A efectos del Convenio, “la expresión trabajador a tiempo parcial” se refiere a todos los trabajadores cuya actividad laboral tiene una duración normal inferior a la de los trabajadores a tiempo completos en situación comparable.

Con la aprobación de este Convenio, se establece que el Estado de Guatemala deberá tomar medidas en materia legislativa para regular su aplicación y al mismo tiempo, deberá asegurar que los trabajadores de tiempo parcial no perciban un salario (que calculado proporcionalmente) sea inferior al salario base de los trabajadores de tiempo completo que estén en una situación parecida.

Asimismo, este convenio está basado en el principio de tutelaridad del trabajador.

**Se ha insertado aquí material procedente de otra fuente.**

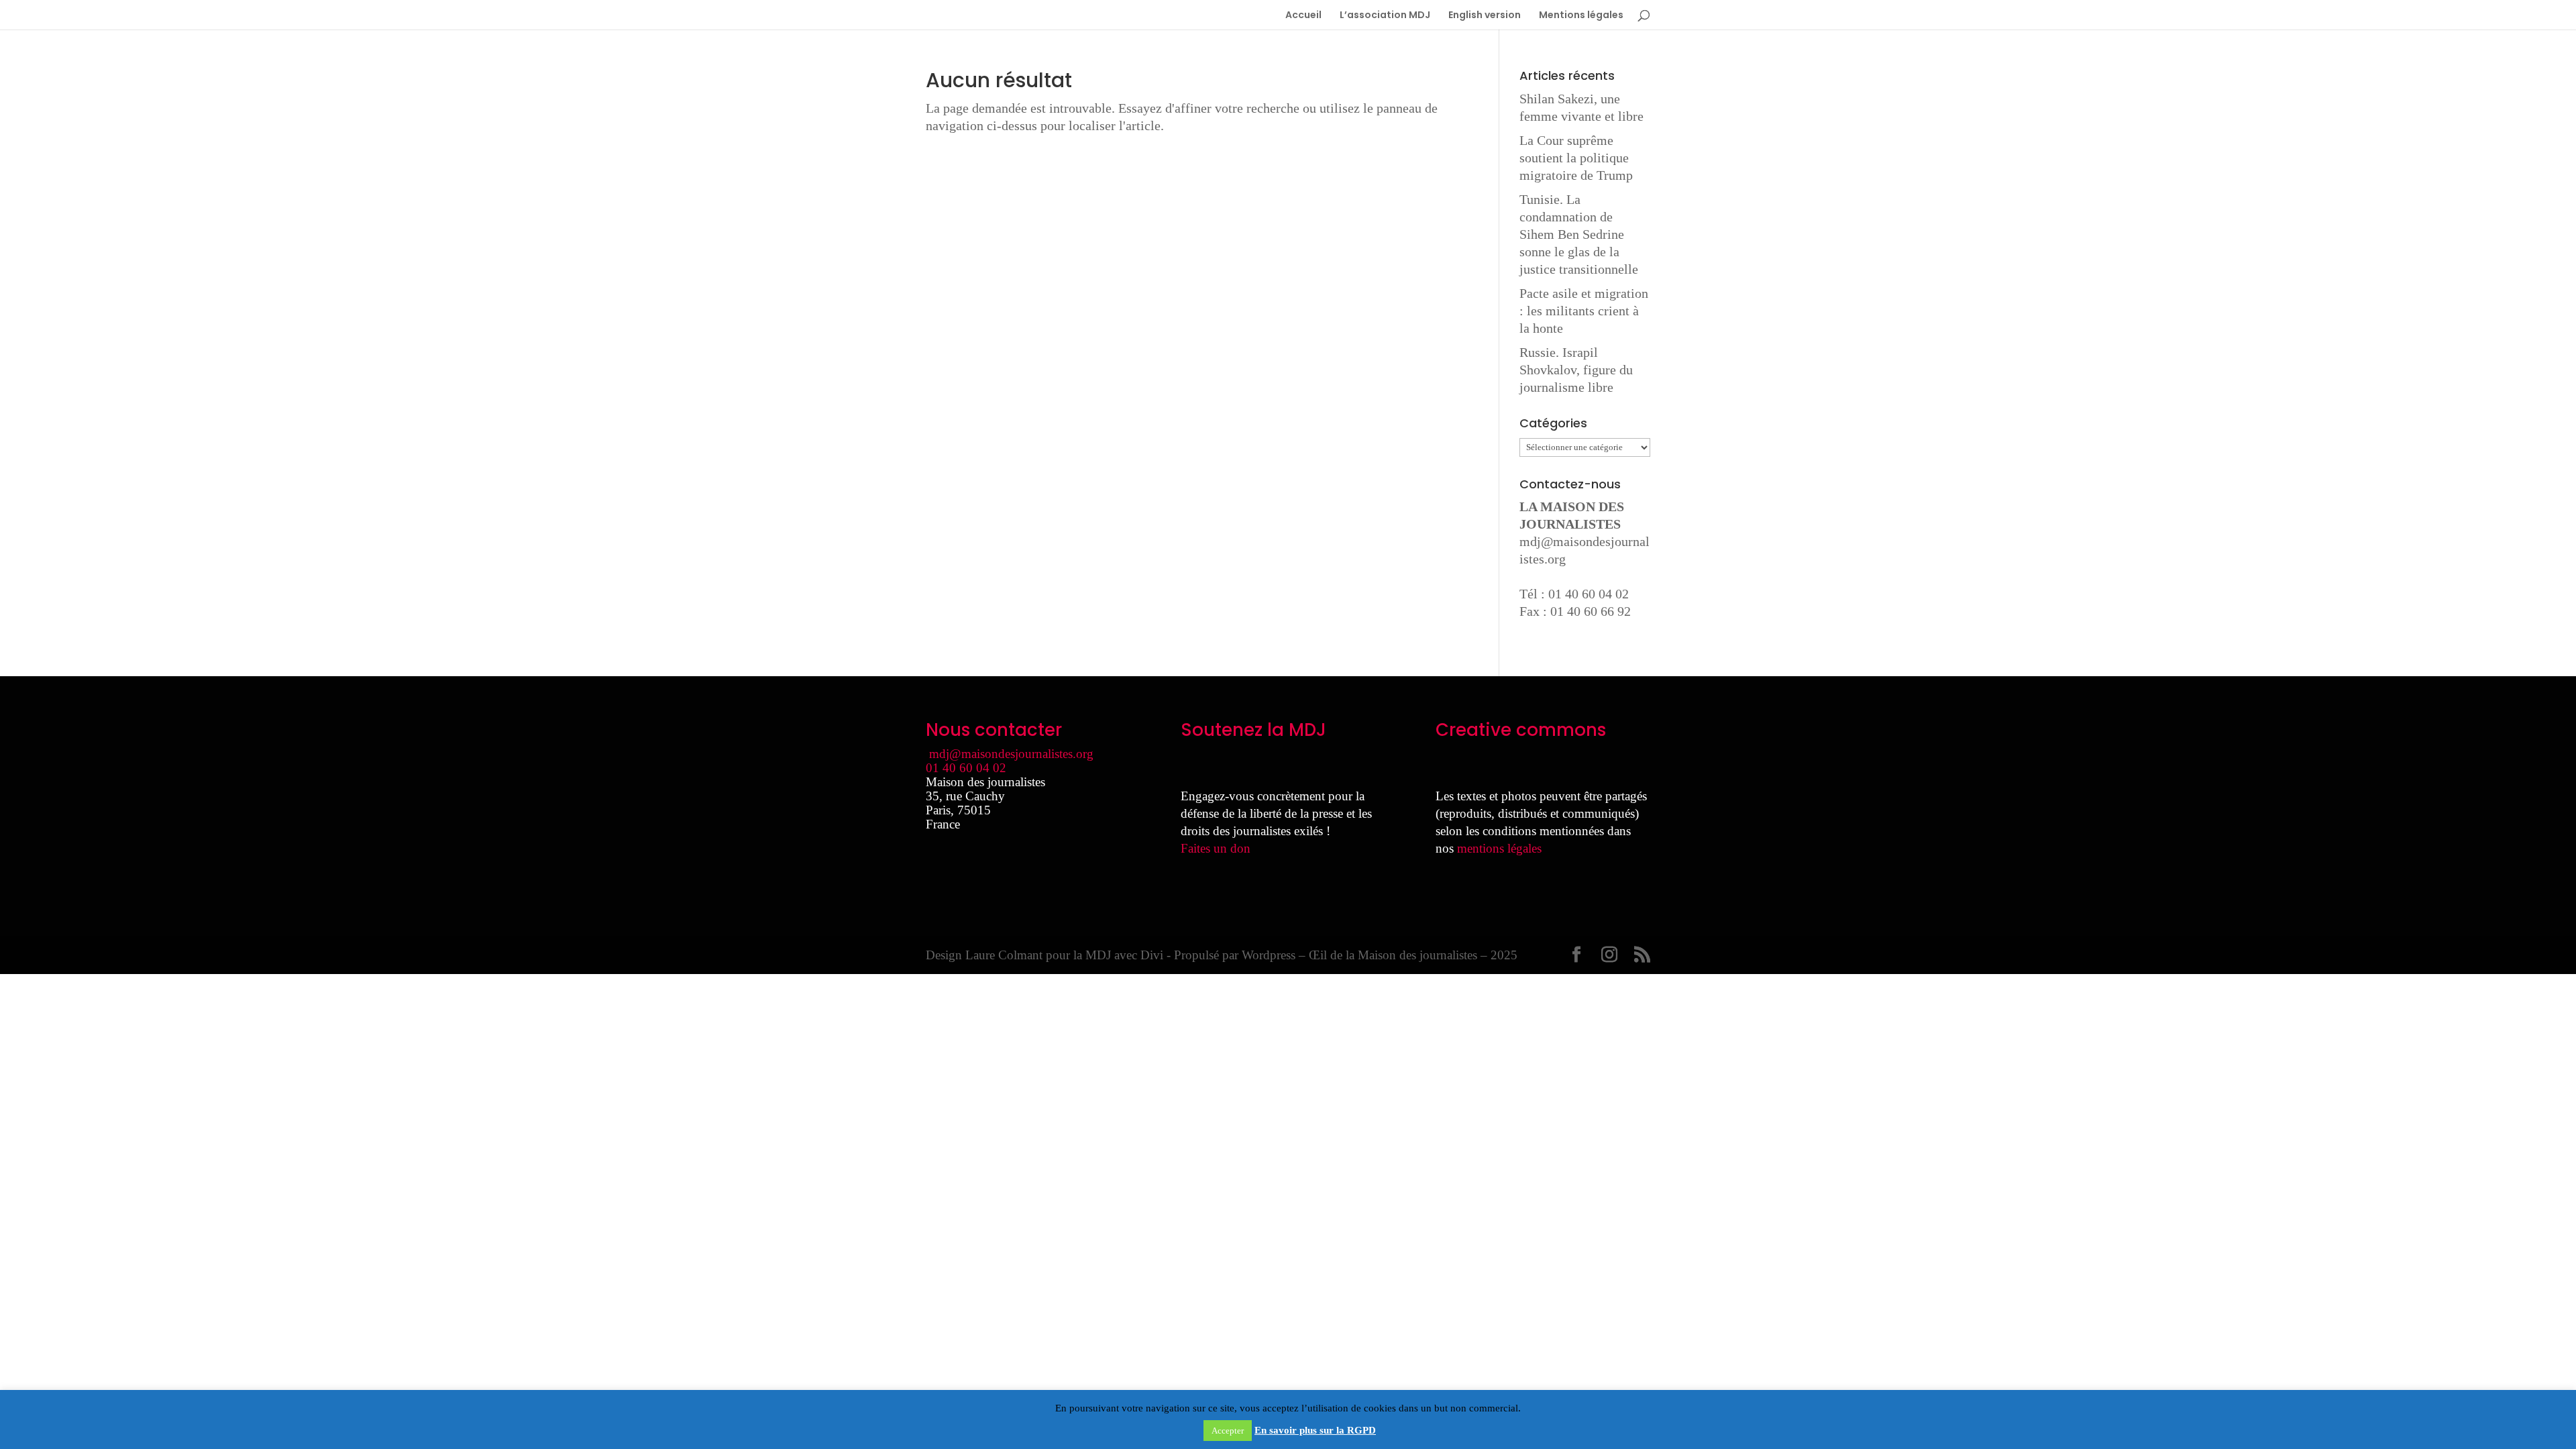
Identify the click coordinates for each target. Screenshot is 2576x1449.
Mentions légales (1581, 15)
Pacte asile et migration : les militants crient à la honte (1583, 310)
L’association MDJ (1385, 15)
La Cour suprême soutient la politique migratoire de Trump (1576, 157)
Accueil (1303, 15)
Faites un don (1215, 848)
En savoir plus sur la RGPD (1315, 1430)
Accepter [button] (1228, 1431)
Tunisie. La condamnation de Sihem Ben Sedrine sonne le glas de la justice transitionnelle (1578, 234)
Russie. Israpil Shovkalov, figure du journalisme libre (1576, 369)
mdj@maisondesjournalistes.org (1011, 754)
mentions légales (1499, 848)
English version (1484, 15)
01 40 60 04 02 (966, 768)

Esto se evidencia en las normas del Convenio, que establecen que su aplicación no afectará a las disposiciones más favorables aplicables a los trabajadores de tiempo parcial en virtud de otro convenio internacional de trabajo.

El Convenio beneficiará a los trabajadores de tiempo parcial, debido a que les otorga derechos como: protección a la maternidad, terminación de la relación laboral, vacaciones anuales pagadas, asuetos pagados y licencias por enfermedad.

Además establece que en las relaciones laborales de tiempo parcial deberán adoptarse medidas para que los trabajadores gocen de las mismas protecciones que los trabajadores a tiempo completos en lo relativo al derecho de sindicalización, negociación colectiva y al derecho de actuar en calidad de representantes de los trabajadores. Además, claro, del derecho a la seguridad y salud en el trabajo y a la discriminación en materia de empleo y ocupación. Después del registro de la ratificación realizada por Guatemala de este Convenio en un plazo de doce meses, deberá entrar en vigencia la normativa, por lo que se estima que será aplicable en Guatemala en marzo del año 2018.